After that experience, I moved to the Colorado Rockies to become a ski bum and never left. Plenty has changed around me and within me since my first day living out my dream. Skiing as a lifestyle is facing some real existential problems that a powder day grin can’t cover up—climate change, inequity, elitism and inaccessibility, a major housing and employee crisis—all making the ski bum dream crumble like a Nature Valley granola bar. Still, I just can’t believe that the dream has died entirely, mostly because I don’t want to believe it. I wanted to find out what other skiers were thinking about the future of the ski bum, so I turned to the expert.

On this episode of The Outside Podcast, I chatted with Heather Hansman, ski journalist extraordinaire and author of the new book, “Powder Days: Ski Bums, Ski Towns, and the Future of Chasing Snow.” Hansman takes a magnifying glass to her own ski bum days and our industry and culture. I also spoke with the Editor-in-Chief of SKI, Sierra Shafer, about what the ski bum represents and what is at stake if we lose that character. And I discussed the day-to-day lives of two current ski bums, what their hopes are and what their harsh realities are. What I found is…well, I guess you’ll have to listen to find out.

Heather Hansman on her new book, “Powder Days”:
“This book is about skiing and the history of ski culture, and what it looks like now. But I think the subtext of it is also selfishly Heather trying to figure out her life. I usually frame it up as it is about the idea of living the dream that I think is a big part of the skiing mythology and then why it’s not actually dreamy.”

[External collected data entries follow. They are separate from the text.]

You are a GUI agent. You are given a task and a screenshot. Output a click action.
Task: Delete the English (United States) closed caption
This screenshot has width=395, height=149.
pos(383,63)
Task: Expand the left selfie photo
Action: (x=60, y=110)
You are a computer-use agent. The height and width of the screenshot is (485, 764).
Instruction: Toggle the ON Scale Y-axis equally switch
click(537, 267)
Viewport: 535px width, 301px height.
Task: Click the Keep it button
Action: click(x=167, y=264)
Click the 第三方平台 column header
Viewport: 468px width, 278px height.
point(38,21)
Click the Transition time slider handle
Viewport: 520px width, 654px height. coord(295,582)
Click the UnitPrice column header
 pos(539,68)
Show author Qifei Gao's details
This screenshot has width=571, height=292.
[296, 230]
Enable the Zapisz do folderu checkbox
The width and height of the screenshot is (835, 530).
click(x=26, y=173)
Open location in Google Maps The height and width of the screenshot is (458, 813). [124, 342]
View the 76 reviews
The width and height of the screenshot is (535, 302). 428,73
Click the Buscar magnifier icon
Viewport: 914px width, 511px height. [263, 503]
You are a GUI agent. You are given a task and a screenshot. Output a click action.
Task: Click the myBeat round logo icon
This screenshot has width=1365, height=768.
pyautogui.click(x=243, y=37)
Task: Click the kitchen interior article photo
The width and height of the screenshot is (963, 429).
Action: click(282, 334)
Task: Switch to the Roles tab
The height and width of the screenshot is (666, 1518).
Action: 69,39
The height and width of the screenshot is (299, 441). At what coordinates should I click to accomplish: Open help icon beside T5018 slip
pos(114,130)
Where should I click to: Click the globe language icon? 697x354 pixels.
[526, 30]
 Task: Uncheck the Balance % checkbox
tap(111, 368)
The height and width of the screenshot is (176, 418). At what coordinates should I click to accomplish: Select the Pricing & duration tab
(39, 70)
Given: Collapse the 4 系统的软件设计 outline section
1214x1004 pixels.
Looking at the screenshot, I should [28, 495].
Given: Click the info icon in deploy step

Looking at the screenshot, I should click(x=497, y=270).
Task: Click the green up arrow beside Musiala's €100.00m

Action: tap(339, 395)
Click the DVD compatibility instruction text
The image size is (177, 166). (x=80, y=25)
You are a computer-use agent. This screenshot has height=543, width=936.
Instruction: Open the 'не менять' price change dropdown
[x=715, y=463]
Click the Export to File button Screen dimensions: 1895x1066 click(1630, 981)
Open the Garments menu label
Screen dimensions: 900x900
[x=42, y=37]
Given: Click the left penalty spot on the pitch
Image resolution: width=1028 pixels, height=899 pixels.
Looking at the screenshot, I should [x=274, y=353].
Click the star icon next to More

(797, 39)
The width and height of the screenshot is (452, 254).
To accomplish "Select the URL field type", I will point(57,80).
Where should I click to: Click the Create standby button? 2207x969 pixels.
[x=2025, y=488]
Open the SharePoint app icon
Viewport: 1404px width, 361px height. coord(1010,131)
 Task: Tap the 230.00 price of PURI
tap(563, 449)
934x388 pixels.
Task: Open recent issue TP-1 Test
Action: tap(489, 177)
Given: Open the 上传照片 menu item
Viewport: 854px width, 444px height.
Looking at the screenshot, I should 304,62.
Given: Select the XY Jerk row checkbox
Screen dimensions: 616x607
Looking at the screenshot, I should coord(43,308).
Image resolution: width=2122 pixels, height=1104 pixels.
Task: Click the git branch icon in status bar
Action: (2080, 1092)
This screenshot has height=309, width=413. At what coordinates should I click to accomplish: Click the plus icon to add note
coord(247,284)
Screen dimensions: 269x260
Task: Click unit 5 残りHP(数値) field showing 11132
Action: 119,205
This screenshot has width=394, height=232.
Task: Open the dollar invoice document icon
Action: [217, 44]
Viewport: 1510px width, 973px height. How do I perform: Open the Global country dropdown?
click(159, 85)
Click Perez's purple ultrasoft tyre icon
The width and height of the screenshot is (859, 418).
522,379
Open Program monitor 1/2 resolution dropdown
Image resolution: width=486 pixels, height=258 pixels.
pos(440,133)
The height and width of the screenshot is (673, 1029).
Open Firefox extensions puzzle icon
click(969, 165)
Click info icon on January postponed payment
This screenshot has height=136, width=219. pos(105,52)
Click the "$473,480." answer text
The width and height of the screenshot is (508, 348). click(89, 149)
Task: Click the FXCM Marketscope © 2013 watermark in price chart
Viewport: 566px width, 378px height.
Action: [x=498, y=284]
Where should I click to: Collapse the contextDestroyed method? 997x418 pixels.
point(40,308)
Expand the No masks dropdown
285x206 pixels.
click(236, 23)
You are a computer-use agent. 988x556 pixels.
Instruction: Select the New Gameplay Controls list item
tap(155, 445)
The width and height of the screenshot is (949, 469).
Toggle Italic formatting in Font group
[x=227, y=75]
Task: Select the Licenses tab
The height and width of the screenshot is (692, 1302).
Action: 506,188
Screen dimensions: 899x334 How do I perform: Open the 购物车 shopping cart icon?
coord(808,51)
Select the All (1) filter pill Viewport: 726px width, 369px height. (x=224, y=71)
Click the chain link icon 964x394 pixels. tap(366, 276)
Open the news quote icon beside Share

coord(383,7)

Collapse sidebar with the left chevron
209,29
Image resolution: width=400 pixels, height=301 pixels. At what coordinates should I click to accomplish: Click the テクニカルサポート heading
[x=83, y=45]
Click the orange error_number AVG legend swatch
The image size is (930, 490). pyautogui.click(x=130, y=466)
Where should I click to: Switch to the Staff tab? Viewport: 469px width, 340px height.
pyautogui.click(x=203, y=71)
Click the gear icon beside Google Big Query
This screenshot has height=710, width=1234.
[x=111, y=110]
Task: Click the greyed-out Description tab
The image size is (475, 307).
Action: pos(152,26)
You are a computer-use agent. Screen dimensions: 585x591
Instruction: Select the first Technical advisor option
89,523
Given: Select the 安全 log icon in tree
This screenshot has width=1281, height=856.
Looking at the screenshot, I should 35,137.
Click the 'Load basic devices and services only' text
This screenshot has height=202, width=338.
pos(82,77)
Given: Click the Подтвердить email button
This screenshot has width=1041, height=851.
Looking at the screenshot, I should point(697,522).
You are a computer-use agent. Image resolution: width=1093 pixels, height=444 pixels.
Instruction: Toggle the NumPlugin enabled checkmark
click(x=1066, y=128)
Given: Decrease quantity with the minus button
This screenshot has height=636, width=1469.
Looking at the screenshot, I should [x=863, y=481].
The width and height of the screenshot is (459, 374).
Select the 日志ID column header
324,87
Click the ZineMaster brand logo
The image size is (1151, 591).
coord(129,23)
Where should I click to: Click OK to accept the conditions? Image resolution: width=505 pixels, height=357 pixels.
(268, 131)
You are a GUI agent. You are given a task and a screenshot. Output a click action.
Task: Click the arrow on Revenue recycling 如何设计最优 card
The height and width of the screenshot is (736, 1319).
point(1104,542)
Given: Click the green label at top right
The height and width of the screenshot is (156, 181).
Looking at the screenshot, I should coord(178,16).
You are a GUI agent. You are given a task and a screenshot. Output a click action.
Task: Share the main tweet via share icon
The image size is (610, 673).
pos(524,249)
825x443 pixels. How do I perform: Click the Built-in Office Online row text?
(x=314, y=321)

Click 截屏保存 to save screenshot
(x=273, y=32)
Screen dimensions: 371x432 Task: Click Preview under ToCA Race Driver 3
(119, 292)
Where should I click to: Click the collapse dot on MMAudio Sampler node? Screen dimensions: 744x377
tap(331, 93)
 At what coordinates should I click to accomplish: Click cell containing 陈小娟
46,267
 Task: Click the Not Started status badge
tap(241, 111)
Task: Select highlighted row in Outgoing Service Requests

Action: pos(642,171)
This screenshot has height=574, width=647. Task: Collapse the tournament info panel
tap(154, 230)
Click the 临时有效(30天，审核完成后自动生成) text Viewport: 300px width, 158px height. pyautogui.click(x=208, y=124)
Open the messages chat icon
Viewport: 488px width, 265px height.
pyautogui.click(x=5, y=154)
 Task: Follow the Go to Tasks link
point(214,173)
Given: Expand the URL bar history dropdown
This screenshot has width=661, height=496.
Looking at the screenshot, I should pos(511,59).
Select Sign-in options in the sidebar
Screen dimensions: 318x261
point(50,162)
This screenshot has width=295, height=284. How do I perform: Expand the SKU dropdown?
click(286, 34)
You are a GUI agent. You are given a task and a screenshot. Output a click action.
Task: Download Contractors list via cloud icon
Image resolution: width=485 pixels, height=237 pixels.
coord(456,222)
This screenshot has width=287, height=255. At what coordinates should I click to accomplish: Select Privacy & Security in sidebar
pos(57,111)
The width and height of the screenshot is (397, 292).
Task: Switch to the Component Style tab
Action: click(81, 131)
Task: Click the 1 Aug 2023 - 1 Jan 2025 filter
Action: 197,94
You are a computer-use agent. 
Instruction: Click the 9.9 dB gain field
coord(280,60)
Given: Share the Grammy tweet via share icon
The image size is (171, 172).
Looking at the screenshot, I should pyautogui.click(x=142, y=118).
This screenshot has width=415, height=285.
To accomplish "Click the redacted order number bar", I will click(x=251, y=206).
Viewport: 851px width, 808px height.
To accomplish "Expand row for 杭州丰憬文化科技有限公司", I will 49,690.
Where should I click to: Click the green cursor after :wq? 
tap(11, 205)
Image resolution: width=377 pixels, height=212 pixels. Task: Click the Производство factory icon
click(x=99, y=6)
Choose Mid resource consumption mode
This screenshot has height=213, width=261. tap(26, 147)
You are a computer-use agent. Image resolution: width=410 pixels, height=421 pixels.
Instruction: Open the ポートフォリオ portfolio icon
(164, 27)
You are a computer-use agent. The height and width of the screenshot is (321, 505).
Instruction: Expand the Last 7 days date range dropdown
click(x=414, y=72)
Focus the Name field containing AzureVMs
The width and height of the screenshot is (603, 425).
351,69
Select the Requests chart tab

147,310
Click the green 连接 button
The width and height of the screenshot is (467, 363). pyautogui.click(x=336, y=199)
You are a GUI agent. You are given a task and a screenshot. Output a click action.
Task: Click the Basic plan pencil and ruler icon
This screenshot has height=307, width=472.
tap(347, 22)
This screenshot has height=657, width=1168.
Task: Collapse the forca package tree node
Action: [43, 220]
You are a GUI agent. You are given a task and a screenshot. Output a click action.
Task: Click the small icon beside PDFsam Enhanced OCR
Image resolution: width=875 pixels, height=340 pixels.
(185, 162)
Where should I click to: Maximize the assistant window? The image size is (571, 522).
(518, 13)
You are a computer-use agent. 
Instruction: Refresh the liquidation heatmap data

Sierra Shafer on the ski bum:
“If we lose the ski bum as that north star, it just starts to become a very homogenous, corporate, production and not an experience, not like a way to find your identity…things that are soulless like that don’t live a long time.”

Galena Gleason, longtime Telluride ski bum, on the current state of ski bumming:
“You’ve gotta be creative. You’ve gotta be gritty. And you’ve got to really want to ski. If you don’t have those elements in your repertoire, then the dream might not be alive for you.”

Pro skier Megan Dingman on the current state of ski bumming:
“For me, living the dream is doing what makes me most happy. And if hard work is required to get me there, then that is part of living the dream. I wish I could live in 1982, and just live in a snow cave and be a ski bum. But…the new age ski bum, that’s me.”